Ukraine can move beyond its Soviet architectural legacy

45 dbuxton 16 5/19/2025, 2:45:44 PM counteroffensive.news ↗

Comments (16)

poisonborz · 2h ago
Those plattenbau apartments still provide affordable and good housing - often modernised with insulation or solar roofs - for hundreds of millions in postsoviet states for the same demographics that live in cottages, moldy drywall houses or rotting trailer parks in "first world" nations.
lupusreal · 2h ago
Oh god, anything but a country cottage!

Gotta love how in one conversation, Americans will be mocked for living in "cheap McMansions". Then in another, Americans will be mocked for having small houses. Mocked for being rural. Mocked for being suburban. Only urban apartment dwelling bus riders are spared, but even then they are called substandard.

yourusername · 2h ago
It don't think it is fair to characterize plattenbau as "Cheap, low-durability and unsafe". Many of these buildings have lasted for 65 years already and are plenty safe if no bombs are going of nearby. If you're actively being shelled almost no house is safe be it wood framing, brick or a modern glass skyscraper.
kubb · 2h ago
If you believe that building more housing is a solution to the housing crisis, then building large blocks of flats from prefabricates should seem like an attractive option.

You can build cheaply and efficiently because of economy of scale, and with large scale planning, entire settlements can pop up within 10 years complete with public transport, and amenities.

It really doesn’t have to look bad either. With modern materials, a bit of ornamentation, and greenery it can be a great place to live for hundreds of millions of people.

ohnonotagainno · 2h ago
Somehow OT, but @what about those revolutional-technical-evolutions coming with "density":

https://videos.metro.co.uk/video/met/2024/10/29/645142234187...

...regards

Tade0 · 2h ago
I grew up in a panel block, now live in a more recent building and my general impression is that while their build quality left much to be desired, I had no complaints about walkability. I could go to school, the clinic, the dentist or post office without crossing a road - only streets with heavily restricted traffic. Almost all parking spots were in a ring around my superblock.

Much of that was due to the fact that communists weren't so bent on squeezing as much value as possible from every square meter of land.

Meanwhile in more modern architecture the (built in 2002) block neighbouring mine is spaced a regulatory-approved 7 metres away - windows facing. My relative lives in an even newer apartment which has windows facing the southwest only. AC becomes a necessity in such circumstances.

I can't recall ever seeing panel blocks where you could peer into your neighbour's apartment like that. In all the instances I can think of both blocks have blank walls there.

Zanfa · 1h ago
> I grew up in a panel block, now live in a more recent building and my general impression is that while their build quality left much to be desired, I had no complaints about walkability. I could go to school, the clinic, the dentist or post office without crossing a road - only streets with heavily restricted traffic. Almost all parking spots were in a ring around my superblock.
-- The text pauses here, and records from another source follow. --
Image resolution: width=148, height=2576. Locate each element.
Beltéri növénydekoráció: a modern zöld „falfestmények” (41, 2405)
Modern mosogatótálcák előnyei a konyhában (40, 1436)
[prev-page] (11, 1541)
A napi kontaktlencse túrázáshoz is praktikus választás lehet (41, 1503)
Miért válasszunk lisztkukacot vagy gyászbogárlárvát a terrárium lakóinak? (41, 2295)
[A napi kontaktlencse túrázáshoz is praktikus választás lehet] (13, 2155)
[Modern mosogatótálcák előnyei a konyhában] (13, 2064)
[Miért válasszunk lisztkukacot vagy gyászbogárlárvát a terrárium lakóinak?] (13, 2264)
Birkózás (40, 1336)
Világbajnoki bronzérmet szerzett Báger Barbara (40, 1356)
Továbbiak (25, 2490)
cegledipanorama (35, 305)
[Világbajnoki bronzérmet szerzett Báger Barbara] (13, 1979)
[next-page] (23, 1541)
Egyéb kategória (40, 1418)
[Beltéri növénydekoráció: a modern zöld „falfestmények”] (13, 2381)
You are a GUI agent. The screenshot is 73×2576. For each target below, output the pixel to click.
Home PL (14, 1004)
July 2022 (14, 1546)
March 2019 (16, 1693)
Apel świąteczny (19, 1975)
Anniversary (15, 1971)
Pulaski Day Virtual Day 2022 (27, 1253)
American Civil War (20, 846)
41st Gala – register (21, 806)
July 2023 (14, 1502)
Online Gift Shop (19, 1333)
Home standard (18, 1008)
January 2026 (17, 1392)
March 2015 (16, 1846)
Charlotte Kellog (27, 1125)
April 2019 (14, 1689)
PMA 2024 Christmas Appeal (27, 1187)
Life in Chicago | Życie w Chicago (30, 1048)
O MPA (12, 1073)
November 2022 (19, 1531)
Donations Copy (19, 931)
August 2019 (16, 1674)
Very few people had cars when these houses were built, so parking and car-friendliness wasn’t obviously a priority. With the number of cars these days we have major issues with parking and emergency service accessibility around commie blocks.

noeltock · 3h ago
nice article, would be nice also... some thoughts

- who finances? everything goes to war, even post-victory, focus will be on replenishing and criticial infra.

- shelters? only a handful of people with kids go to them

fluder · 2h ago
No one goes to shelters in Kharkov, the alarm can go on for 12 hours at a time.

The missile flies for 40 seconds, the alarm usually goes off after the explosion.

noeltock · 52m ago
exactly (ps: I live in kharkiv)
yakshaving_jgt · 3h ago
Last time I was in Odesa, the shelter (which was our underground parking garage) had maybe 20-30 people each night. At the time, russia was firing cruise missiles and drones at the city literally every night.

I suspect the future reconstruction effort is going to involve quite a lot more investment in underground shelters. I don't think Ukraine is going to trust russia for at least the next 100 years. Similar situation to Finland.

xenator · 2h ago
In my childhood we had bunkers everywhere. In schools, daily care, around in the neighborhood. I never saw them functioning, but we knew about them. But during growing up them was completely abandoned and destroyed. It took only about 45-50 years after WW2 ended.

We had them because of Germany.

I spent my childhood in Ukraine.

troupo · 3h ago
Sweden only stopped mandatory bunkers in apartment buildings in the 80s IIRC.

They might start again

vidarh · 2h ago
I'm Norwegian. The basement of my primary school was constructed to double as a bomb shelter.
soco · 1h ago
Swiss new housing isn't mandated to have underground bomb shelters as of late, but people are still planned to a shelter nearby - indeed schools or whatever else.